Records from a collection
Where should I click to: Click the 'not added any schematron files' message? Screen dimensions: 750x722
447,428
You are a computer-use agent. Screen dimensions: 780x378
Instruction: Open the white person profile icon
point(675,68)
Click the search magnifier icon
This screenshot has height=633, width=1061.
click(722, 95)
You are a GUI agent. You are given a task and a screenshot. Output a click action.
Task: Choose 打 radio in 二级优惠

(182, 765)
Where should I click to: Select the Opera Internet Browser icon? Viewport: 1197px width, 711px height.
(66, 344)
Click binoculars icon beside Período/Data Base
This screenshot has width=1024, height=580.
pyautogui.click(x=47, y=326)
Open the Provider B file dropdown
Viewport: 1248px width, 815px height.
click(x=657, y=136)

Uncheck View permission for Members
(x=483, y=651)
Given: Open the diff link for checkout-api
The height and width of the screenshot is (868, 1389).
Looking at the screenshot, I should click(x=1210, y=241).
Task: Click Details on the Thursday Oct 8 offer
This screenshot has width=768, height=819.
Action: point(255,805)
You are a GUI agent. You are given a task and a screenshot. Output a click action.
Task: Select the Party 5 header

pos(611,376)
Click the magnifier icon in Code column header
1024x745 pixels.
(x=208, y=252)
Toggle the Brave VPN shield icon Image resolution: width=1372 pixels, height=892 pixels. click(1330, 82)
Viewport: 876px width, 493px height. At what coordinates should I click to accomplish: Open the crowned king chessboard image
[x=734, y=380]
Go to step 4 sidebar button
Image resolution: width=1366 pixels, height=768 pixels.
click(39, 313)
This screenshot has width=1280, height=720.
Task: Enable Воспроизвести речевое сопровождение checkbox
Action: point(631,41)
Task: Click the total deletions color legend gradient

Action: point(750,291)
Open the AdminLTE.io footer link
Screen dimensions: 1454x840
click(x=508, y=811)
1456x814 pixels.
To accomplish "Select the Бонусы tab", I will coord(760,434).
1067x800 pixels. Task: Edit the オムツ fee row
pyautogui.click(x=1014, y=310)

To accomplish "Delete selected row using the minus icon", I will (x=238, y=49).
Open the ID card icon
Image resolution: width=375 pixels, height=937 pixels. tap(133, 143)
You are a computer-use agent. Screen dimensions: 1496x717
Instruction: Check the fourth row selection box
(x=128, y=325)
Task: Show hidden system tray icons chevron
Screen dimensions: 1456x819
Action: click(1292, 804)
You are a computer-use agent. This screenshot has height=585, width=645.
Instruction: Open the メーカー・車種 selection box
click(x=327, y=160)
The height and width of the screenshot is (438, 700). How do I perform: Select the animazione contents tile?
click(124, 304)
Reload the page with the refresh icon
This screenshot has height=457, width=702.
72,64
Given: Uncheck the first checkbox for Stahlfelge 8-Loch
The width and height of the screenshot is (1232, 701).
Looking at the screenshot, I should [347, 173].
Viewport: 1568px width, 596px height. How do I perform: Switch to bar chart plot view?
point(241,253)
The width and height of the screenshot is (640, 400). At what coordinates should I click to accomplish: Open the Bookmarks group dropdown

• _Objective_: Output the lines in the stretch from the line containing "You are a computer-use agent. This" through the line containing "point(241,253)" as a two-column CSV with the columns "prompt" and "click". Give one row per item, placing its text and its answer each in a single quoted field with line breaks replaced by spaces.

• _Answer for this exercise_:
prompt,click
"You are a computer-use agent. This screenshot has height=585, width=645. Instruction: Open the メーカー・車種 selection box","click(x=327, y=160)"
"The height and width of the screenshot is (438, 700). How do I perform: Select the animazione contents tile?","click(124, 304)"
"Reload the page with the refresh icon This screenshot has height=457, width=702.","72,64"
"Given: Uncheck the first checkbox for Stahlfelge 8-Loch The width and height of the screenshot is (1232, 701).","Looking at the screenshot, I should [347, 173]."
"Viewport: 1568px width, 596px height. How do I perform: Switch to bar chart plot view?","point(241,253)"